We then stopped by the Halona blowhole, not far from Pali lookout.  Blowhole is basically part of a molten lava tube that brings lava into  the ocean.  When the angle and the strength of the wave is right, water shoots out the hole and spray upwards like a fountain.

From there we visited the Byodo-In Japanese temple.  It was a buddhist temple built in 1968 at the foot of Mount Ko'olau by the Japanese to commemorate the 100 anniversary of the first Japanese immigrant to Hawaii.  This temple is a replica of the original version in Uji, Japan.  The one in Japan is 950 year old!  Did you know these majestic temples were built without a single nail? Amazing.

The final stop for our circle island tour was the Dole pineapple plantation.  At one stage, Hawaii's number one industry was sugar cane plantation, then pineapple took over.  While this pineapple plantation is still generating income and has a reputation of producing one of the best canned pineapples, pineapple planting is no longer the main industry in Hawaii.  The number one industry in Hawaii now is a fruit called tourism.  Dole plantation was fairly big, with a big cafeteria and pineapple product store, selling things from candy to biscuits.  We had the nicest pineapple ice cream ever at the Dole cafe.  The circle island tour was well worth the money.  For those of you visiting Oahu, i highly recommend going on that tour.
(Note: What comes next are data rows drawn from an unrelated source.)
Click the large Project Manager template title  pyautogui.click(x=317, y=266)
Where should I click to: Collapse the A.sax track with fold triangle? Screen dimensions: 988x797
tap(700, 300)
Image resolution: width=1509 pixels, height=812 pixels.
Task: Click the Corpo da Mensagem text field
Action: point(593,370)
Forget about the similarly priced Pearl harbour tour, because there is a bus you can take on your own that will drop you at the Pearly harbour's Arizona memorial and you can spend the whole afternoon there.  That was exactly what we did the following day.

 The following day we took a bus to Pearl harbour.  The entry ticket we paid for included a 20 minutes documentary film on the japanese attack on Pearl harbour.  I have learn how clever the japanese were.  Their attack was sneaky but very well planned.  Even the torpedoes the japanese used were specially designed for the shallow water of Pearl harbour.  Most of the battle ships were destroyed instantly.   It was a war that has cost many lives.  It was quite a touching film to watch, in a saddening way. 

 The photo above shows the special torpedoes that crushed the american ships.

War is bad. If you live in a country without war, remind yourself that you are the lucky one.  Cherish what you have.  Be grateful of the stability you are enjoying in life but do not take peace for granted.  At the same time, spend some time to think about the more unfortunate ones in countries at war.  Close your eyes and say a prayer for them.